В 1987 году начали освобождать политзаключенных. При весьма скверных обстоятельствах. Практически всем политзекам предлагали что-нибудь подписать. Просьбу о помиловании, отказ от политической деятельности, обещание не нарушать законы. Хотя бы любую бумагу, пусть две-три, вроде бы ни к чему не обязывающие строчки, но подразумевающие просьбу об освобождении. Очень-очень многие пошли на компромисс. Нашлись и упрямцы, в результате отказа просидевшие еще год, а то и два. Наверное, некоторые и побольше.
Не берусь никого осуждать. Компромисс — личное дело каждого, если только не вредит явно другим. Не сдал никого, и поступай, как хочешь, разбирайся сам со своей совестью. Печально другое. С воли повелась кампания за подобные уступки. Руководили ею Сахаров и Боннер. При поддержке Софьи Васильевны Каллистратовой и других. Через родных до зеков доводилось: надо освобождаться, все нужны на свободе. Со ссылкой на авторитетные мнения. Диссиденты тоже не железные. И пускай привыкли в основном изначально исходить из собственных представлений, такая индульгенция подталкивала их. Но как люди, находящиеся на свободе, могли позволить себе такие советы? Сидит зек, голодный и холодный, где-нибудь в Тюмени. А его манят свободой, всех дел — поставить подпись. И освящено всё авторитетом Сахарова. Впрочем, он в своей ссылке в Горьком тоже подписал отказ от общественной, политической деятельности. Бог ему судья. Но зачем других подталкивать?
Это стало началом конца. Правозащитное движение деморализовали просьбы к властям, поддержка власти, участие во власти. Оппозиционеры были, но составить оппозицию не смогли. Необходимой при любой, даже самой хорошей, власти. Не сложилась тогда оппозиционная общность. Тут как с интеллигенцией: интеллигенты есть, а интеллигенции нет. Слишком много советского оказалось не только в обществе, но и в самих антисоветчиках, подчас. Ну и что, если Горбачёв генсек преступной партии? Ну и что, если Ельцин обкомовец, кандидат в члены Политбюро? Мол, они делают нужное дело, не надо им мешать. Тут уже недалеко до почти всенародного: «Ну и что, если Путин гэбэшник?». И, бывало, только заикнешься о политзаключенных, тебя одергивают: «Не вспугните Горбачёва с перестройкой!». Потом стало модным: «Не вспугните Ельцина с реформами!». Очень пугливые у нас властители…

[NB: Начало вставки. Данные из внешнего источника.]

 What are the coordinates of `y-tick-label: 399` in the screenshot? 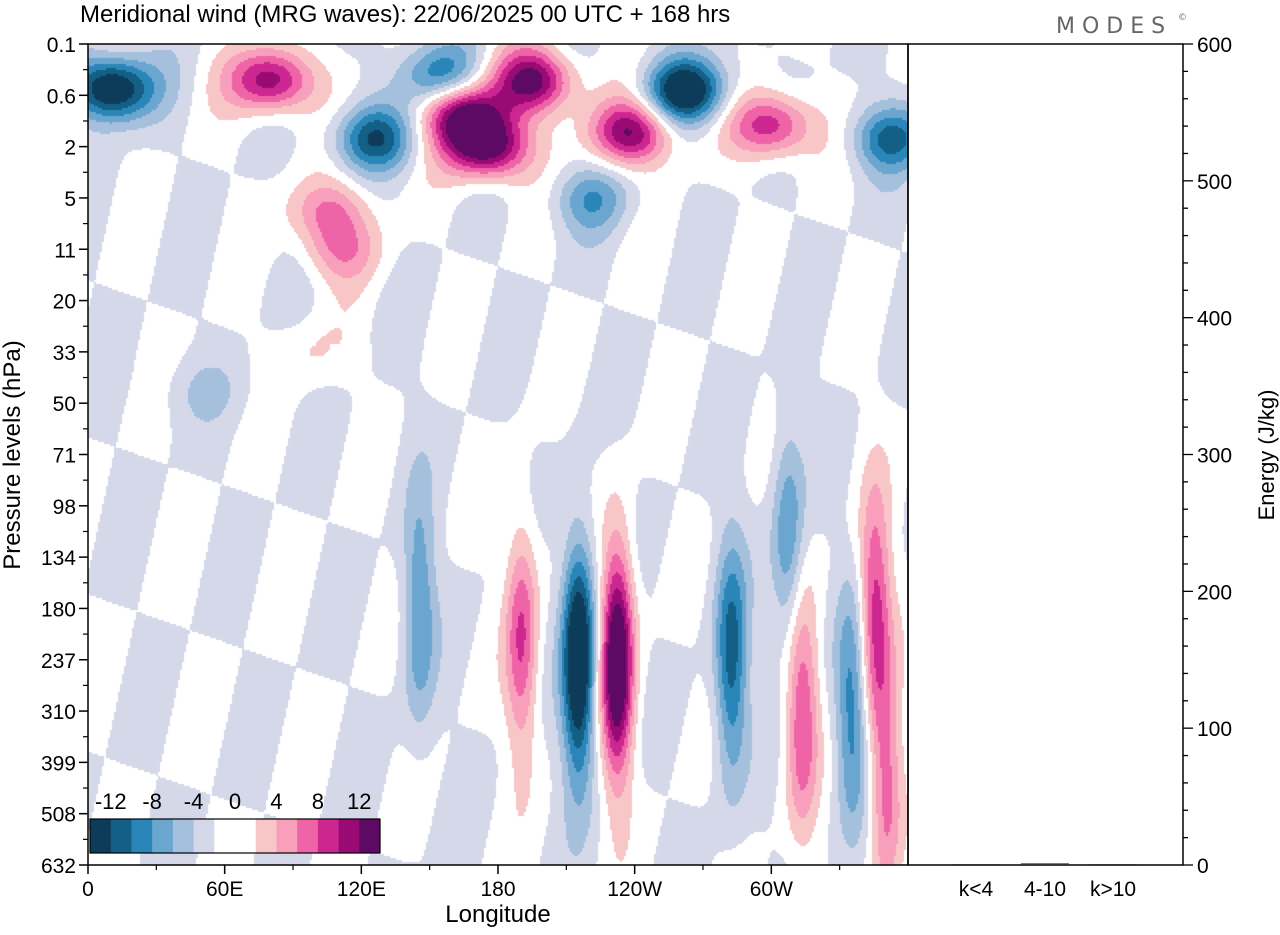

Помню, однажды смотрю телевизор. Показывают многотысячный митинг в поддержку Ельцина. Вижу человека в рясе, воздевающего кулак ввысь. Ба! Знакомое лицо, Глеб Якунин! Если так себя ведет священник, что же остается мирянину?.. Не в укор Глебу Павловичу будет сказано, за его тогдашнюю политическую экзальтацию . Без которой он очень достойный человек. В 2010 году, на форуме «Пилорама», нас разместили в одном номере. Чуть было не написал «камере». Хорошо провели время, с удовольствием общались.
Меня всегда удивляло представление, будто от деятельности сомнительных людей можно ожидать хороших результатов. Такой особенный взгляд прозорливых политиков, не видящих далее собственного носа.
Я, возможно, увлекся общими рассуждениями. Но еще один пример. После августовских событий 1991 года, кажется, в сентябре, происходило перезахоронение Юрия Голонскова. Политзека, погибшего в лагере в 1972 году. В Москве на площади Маяковского состоялся митинг. Гроб с прахом установили у подножия памятника. После митинга, перед поездкой на кладбище, народ не расходился. Стою вместе с отцом рядом с Владимиром Буковским. Отец Буковскому:
— Владимир Константинович, не пора ли вам подумать о своем президентстве?
— Все пока идет в нужном направлении, Пинхос Абрамович.
Через 17 лет Буковский попробовал наконец баллотироваться в президенты. Поздно! Не в укор Владимиру Константиновичу будет сказано, которого весьма уважаю. Конечно, политика не тачка для каторжника, приковывать к ней людей, того же Буковского, не надо. Но гложет досада за упущенные всеми нами возможности . И мною тоже… Темно будущее страны, а укоренено оно в прошлом.